### Given problem
Can you turn the data below into a Markdown table with the columns "Row" and "Line," giving each line its own numbered row, skipping blank lines and leaving out the pictures?

Records for locating described items:
------------------------------------------------
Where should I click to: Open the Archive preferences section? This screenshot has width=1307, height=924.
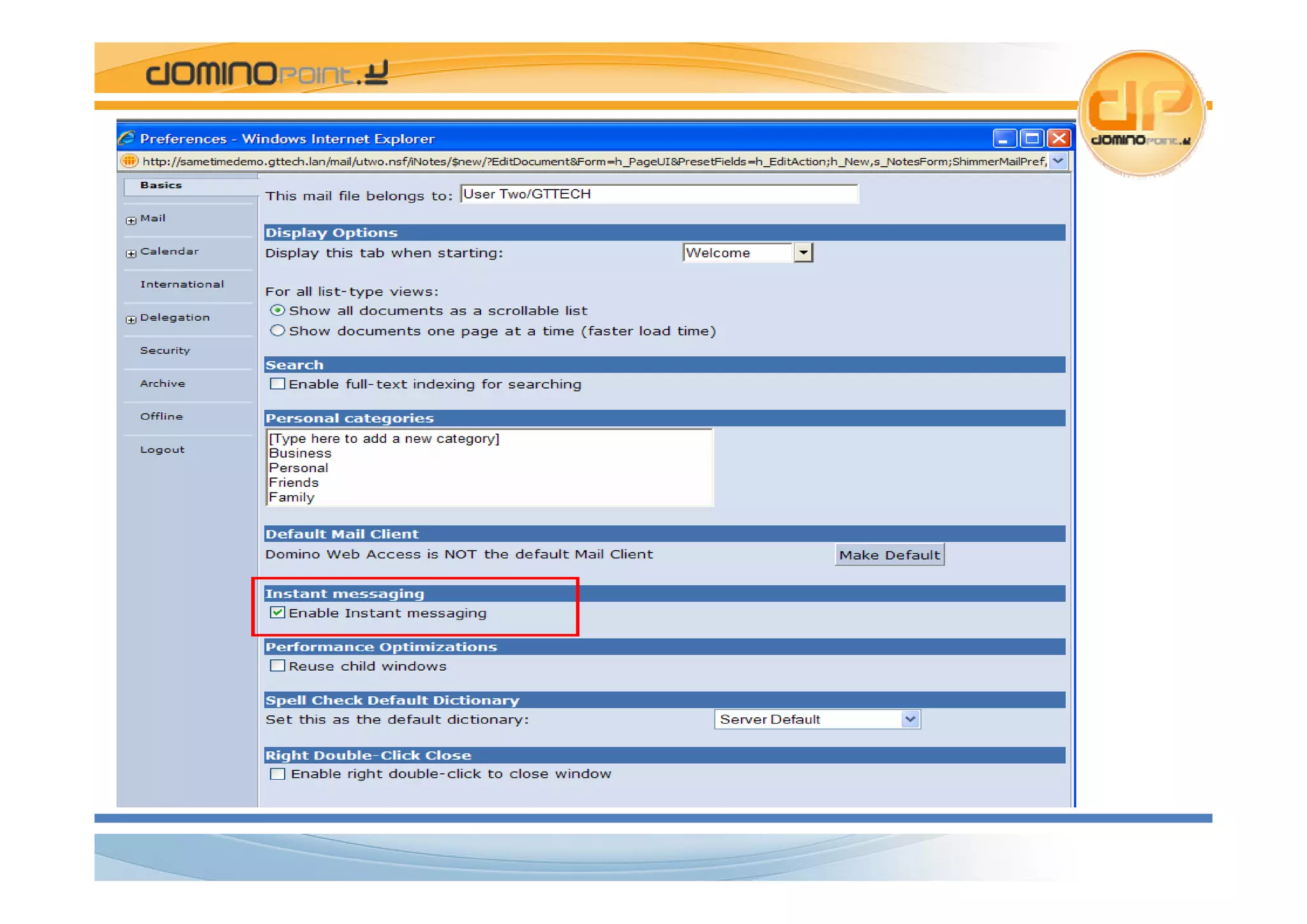pyautogui.click(x=163, y=384)
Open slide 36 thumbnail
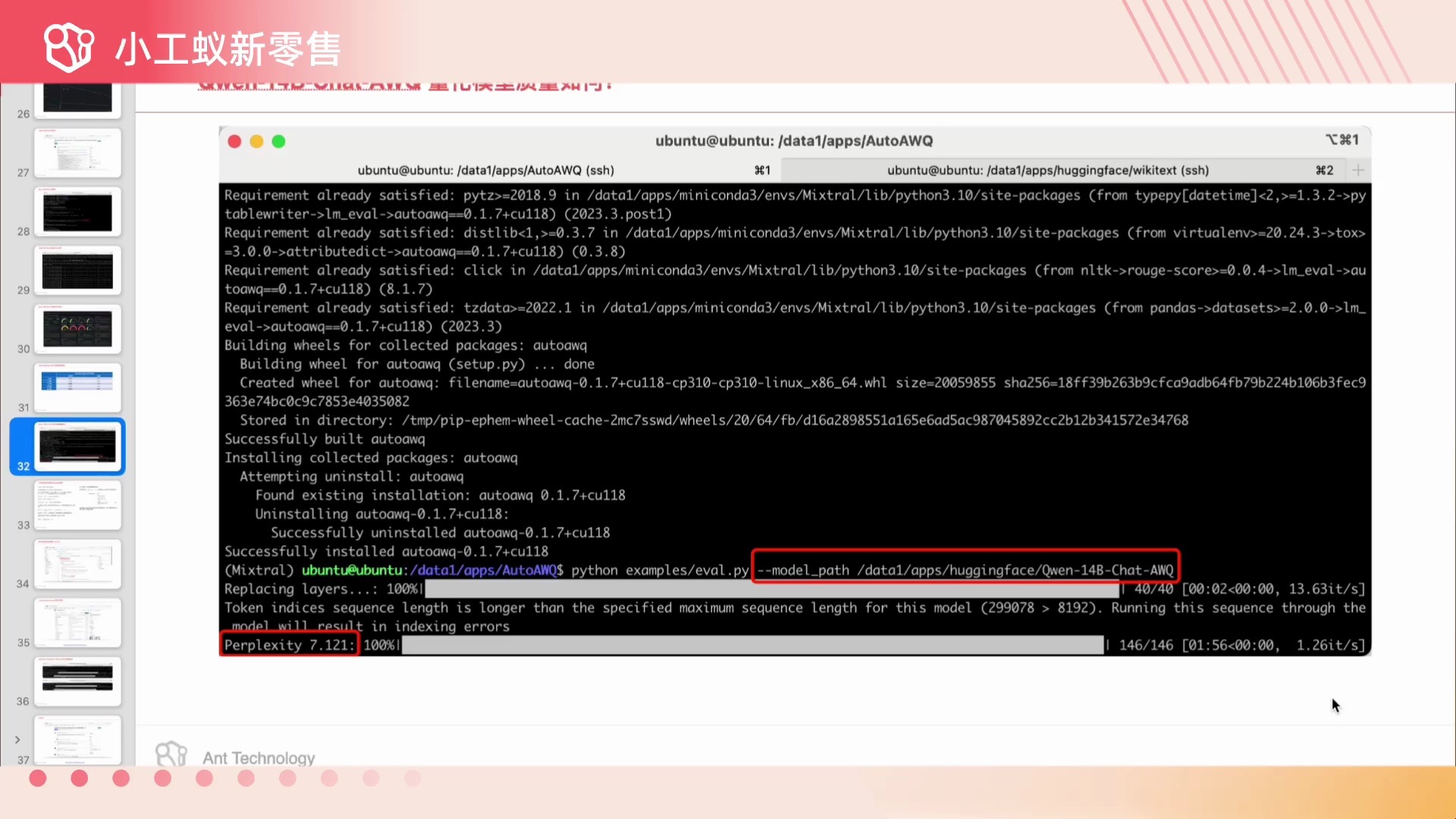The width and height of the screenshot is (1456, 819). coord(77,680)
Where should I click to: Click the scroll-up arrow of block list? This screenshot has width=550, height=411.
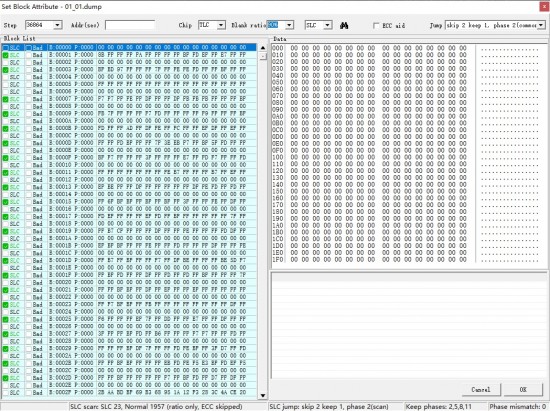[263, 48]
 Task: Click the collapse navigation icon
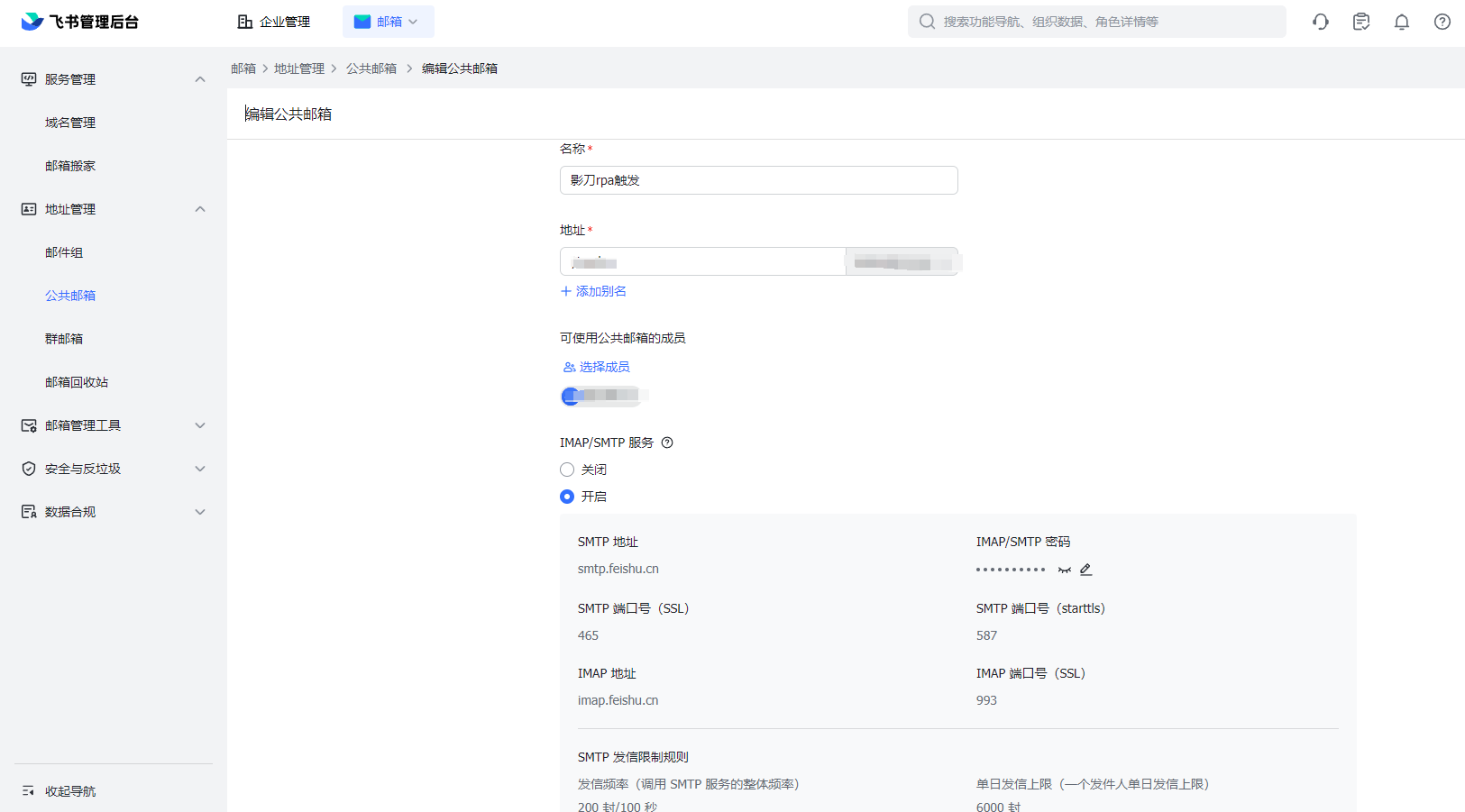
------------------------------------------------
### Written response
| Row | Line |
|---|---|
| 1 | Where should I click to: Open the Archive preferences section? This screenshot has width=1307, height=924. |
| 2 | pyautogui.click(x=163, y=384) |
| 3 | Open slide 36 thumbnail |
| 4 | The width and height of the screenshot is (1456, 819). coord(77,680) |
| 5 | Where should I click to: Click the scroll-up arrow of block list? This screenshot has width=550, height=411. |
| 6 | [263, 48] |
| 7 |  Task: Click the collapse navigation icon |